It really depends on what you’re looking for weather-wise, but if you’re thinking of heading for the Middle East you probably already worked out you’re going to have some very hot months (see the chart below for an idea of just how hot), and some cooler months.
This article gives a quick rundown of the weather and other seasonal factors (in particular the Jewish holidays) you should consider when planning your visit to Israel – as well as a month-by month analysis.
Our recommendation: MAY or NOVEMBER, when you avoid the peak tourist/holiday season and get some very decent weather.
First of all, before we give you a month by month rundown, take a look at this chart for an idea of what to expect temperature-wise in Israel…
The timing of your visit will depend on a number of crucial factors that you’ll have to work out for yourself (such as Jewish Holiday season, as mentioned at the end of this article - is it and the associated upgrade in cost, for you? Or perhaps you’d prefer a cooler time to visit rather than melt in the peak summer months).
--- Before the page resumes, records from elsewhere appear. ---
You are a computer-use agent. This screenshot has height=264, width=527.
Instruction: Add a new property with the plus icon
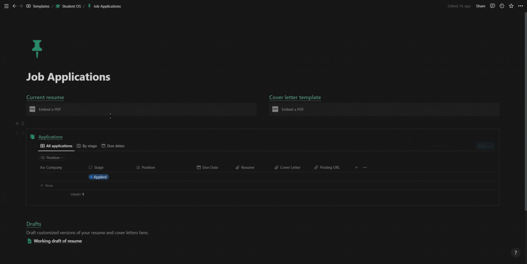356,167
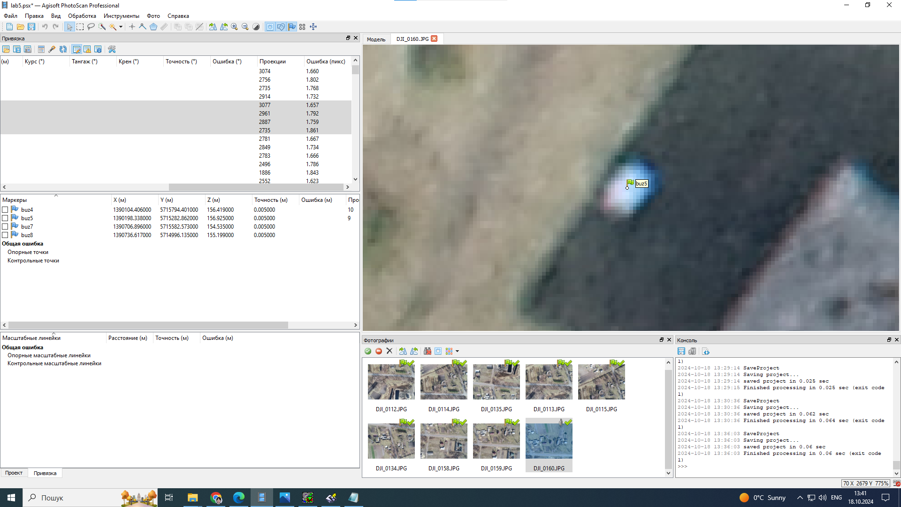Click the reference settings wrench icon
Image resolution: width=901 pixels, height=507 pixels.
[x=112, y=49]
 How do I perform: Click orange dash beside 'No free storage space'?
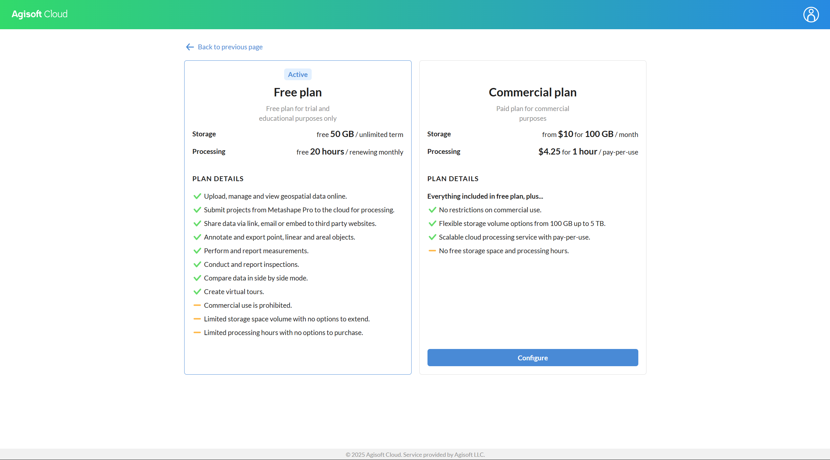432,251
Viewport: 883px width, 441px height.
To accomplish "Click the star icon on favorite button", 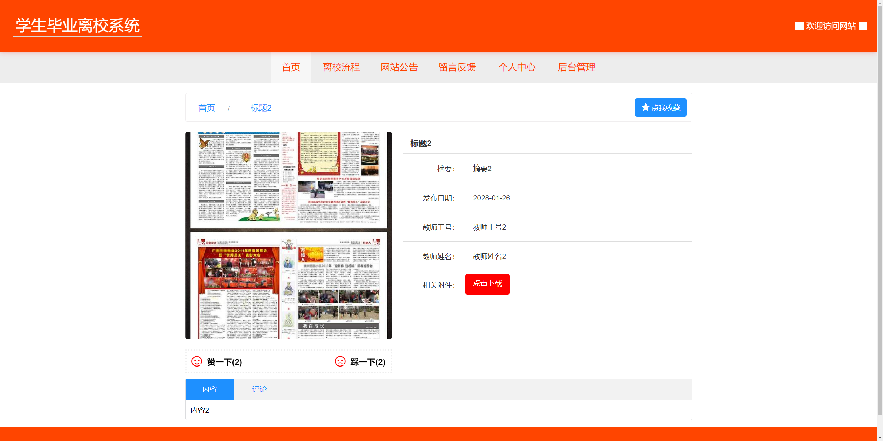I will (x=645, y=107).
We’d highly recommend either the Spring (March, April and May) when temperatures are on average in the low 20′s or Autumn (October and November) when temperatures are still good, around the high 20′s, in the center of the country. Temperatures are usually higher, often much higher, in the South of the country and around the Dead Sea and Sea of Galilee areas.
The Winter months are not really Winter as most of us know it (December on the beach anyone?). There are occasional days of rain, and the odd deluge of snow in Jerusalem and the upper reaches of the Galilee and Golan Heights, but it is fairly mild in Israel. Try telling that to an Israeli though…
As mentioned above, you probably won’t enjoy the peak summer months of July and August, especially in the center of the country where the humidity levels can prove stifling. Average summer temperatures in the center of the country are over 30C and closer to 40C in the South and Galilee. But it’s when you come out of the shower and you’re already wet from a sheen of sweat before you start drying yourself off that you realize you should probably have postponed that visit til October…
Although the Autumn and Spring months have the best climate for a trip to Israel, there are other factors you need to consider. September and October are the busiest months in the Jewish calendar with Rosh Hashanah (the Jewish New Year) and Yom Kippur (the Day of Atonement) bringing the country to a standstill. April is also busy with Passover (Pessach) bringing many Jewish tourists to the country. Dates of these holidays vary from year to year, and it is probably best avoiding traveling here at these times if you want a more relaxing, and cheaper, holiday.